Required task: In the article below on women in the rice supply chain, what two barriers to women's full participation in agriculture did the study identify?

Text block:
>> start

QUEZON CITY -- Aiming to continuously enhance the Gender and Development (GAD) plans, budgeting, and utilization of rice-related agencies, the Philippine Council for Agriculture and Fisheries (PCAF) has looked deeper into the role of women in the rice supply chain.
A PCAF-commissioned study, “Enhancing Gender Outcomes of Different Rice-Related Agencies through Gender Analysis of Rice Supply Chain and Advocacies,” revealed that women play increasing roles in rice farming activities.
Results showed that women are more engaged than men in capital and seed sourcing during pre-production. Although more men are sourcing labor, half of the women respondents also do this work.
In the production segment where most activities are assigned to men, more women participate in transplanting, while weeding is equally done by men and women. However, intercropping with rice and other non-farm incomes are overwhelmingly female roles. Postproduction activities, i.e., palay drying, milling, and marketing, are also dominated by women. But despite the significant role women play in the development of the agriculture sector, they have long been disadvantaged in terms of ownership and control of productive assets. Thus, a gender gap continues to plague the sector, even extending to access to agricultural training and
The study noted two barriers to women’s full participation in agriculture – limited registration on the Registry System for Basic Sectors in Agriculture (RSBSA) and unpaid domestic work.
Limited registration on RSBSA
The PCAF study was a joint undertaking with the Rice Watch Action Network (RWAN), a social enterprise network and CSO-accredited implementing partner of the Department of Agriculture for its programs and projects.
RWAN Executive Director Tanchuling, who also serves as chairperson of PCAF’s National Banner Program Committee on Rice, lamented the policy that limits the registration of farmers per household based on the number of land parcels tilled.

>> end

Dataset content:
>> start

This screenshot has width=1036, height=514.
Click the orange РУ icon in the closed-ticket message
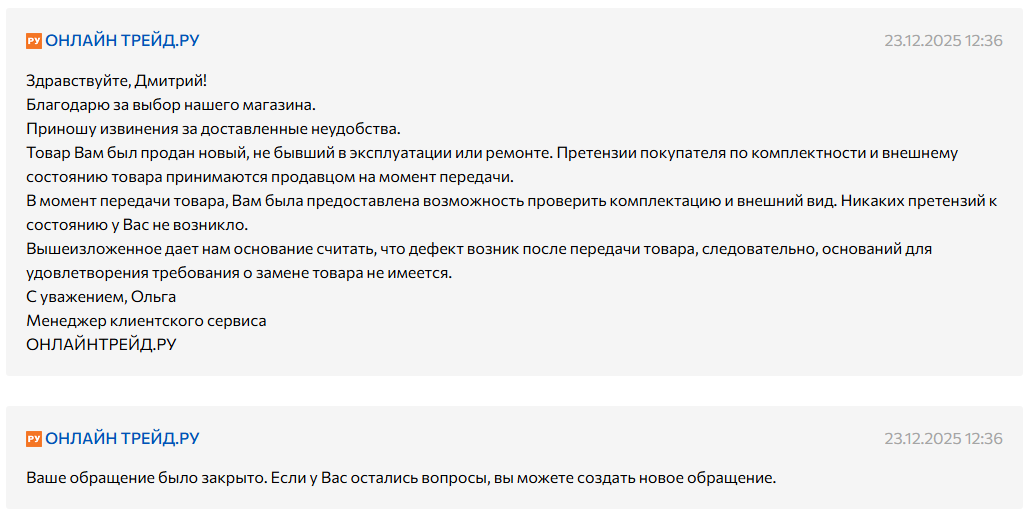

>> end

Output for this task: Limited registration on the Registry System for Basic Sectors in Agriculture (RSBSA) and unpaid domestic work.